Thought for the Day may finally be opened up to ‘minor’ religions and non-religious contributors.

The news comes after a number of campaigns for the two and a half minute section of the Today programme on Radio 4 to be changed.

Ekklesia co-director Jonathan Bartley was dropped as a contributor to the slot in the BBC's flagship news programme, after he disagreed with BBC producers and went on the Today programme to call for the slot to be broadened on the basis of equality and fairness.

A number of people within BBC Religion and Ethics, which is responsible for Thought of the Day, have long resisted such a move.

Mark Damazer, Controller of Radio 4, said yesterday that he regarded the allowing non-religious perspectives as a “finely balanced argument”. Speaking on Feedback, the station’s forum for listeners’ opinions, he said that the Trust was discussing the future of the slot. “They may well suggest . . . that we should take in a wider range of voices,” he said.

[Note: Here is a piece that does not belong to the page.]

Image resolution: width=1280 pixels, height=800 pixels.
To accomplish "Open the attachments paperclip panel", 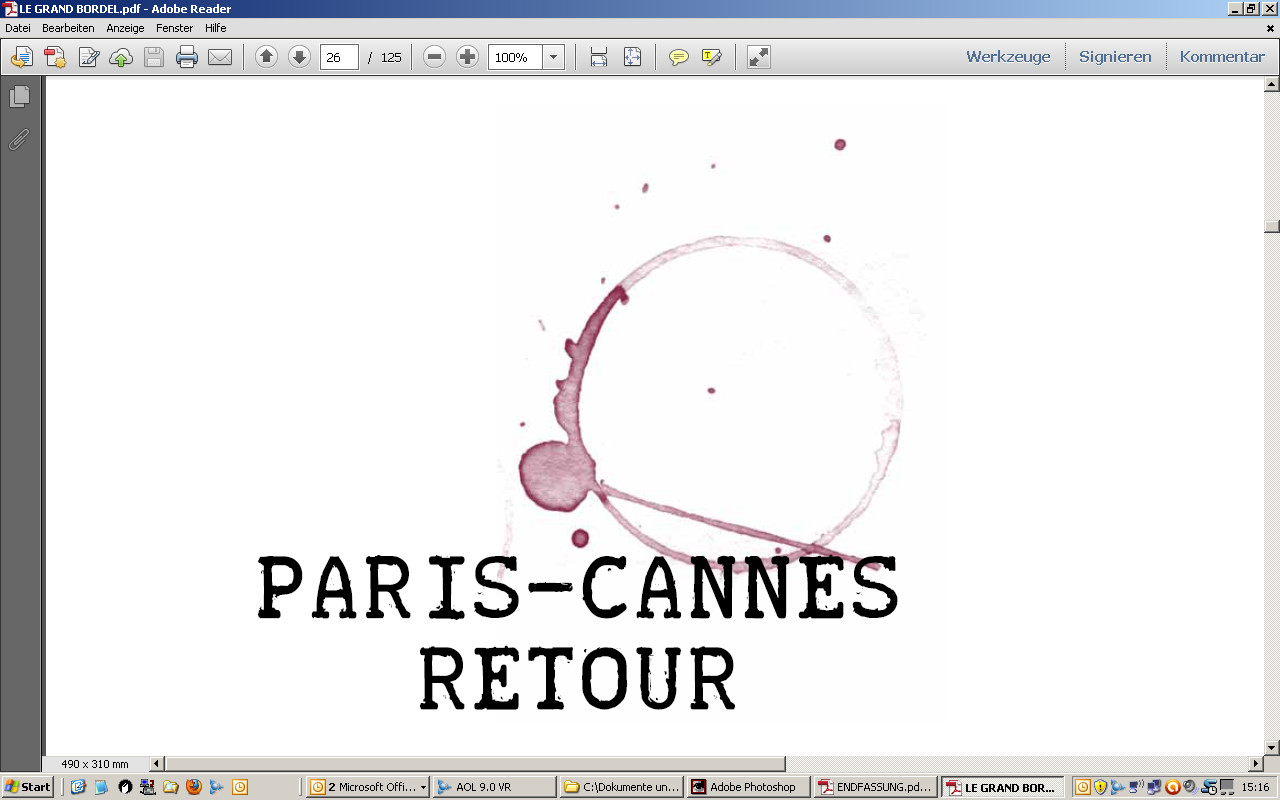I will click(x=19, y=140).
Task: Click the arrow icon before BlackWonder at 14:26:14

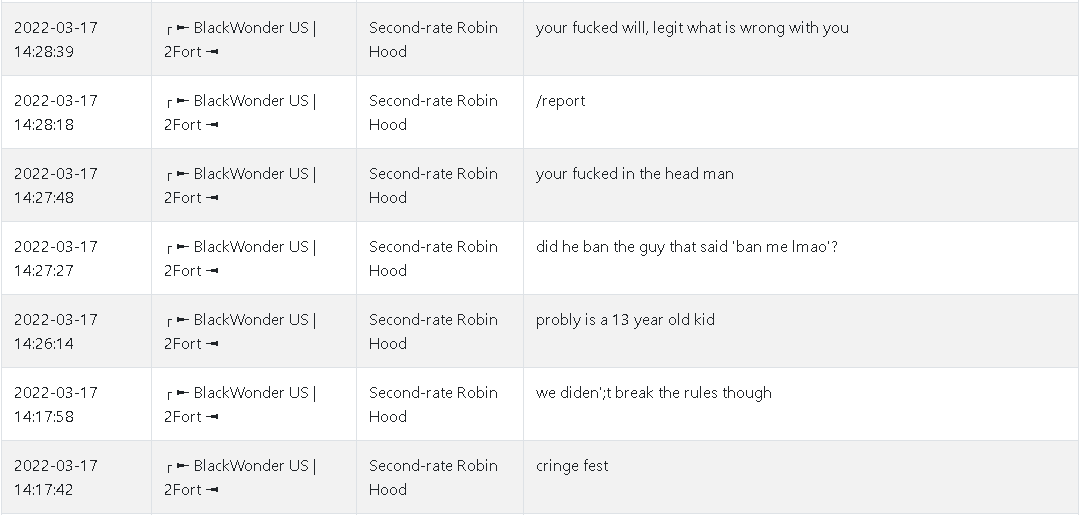Action: tap(183, 320)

The trust will consider whether the benefits of including secular views outweigh the “distinctiveness that the slot gets from being faith-based”.

It agreed to review the section after receiving representations from listeners and secular organisations and will announce its decision in the autumn.

A Church of England spokesman said: “We would strongly resist moves to add non-religious voices to one of the few protected spots in the schedule where religious views on issues of the day can be expressed openly. Thought for the Day is highly valued by people of all faiths and none.”

A few months ago The Guardian newspaper launched an alternative to Thought for the Day which included those of no religious faith.

Contributors included Claire Rayner, AC Grayling, Muriel Gray, Polly Toynbee, Mark Thomas and the former Bishop of Edinburgh, Richard Holloway.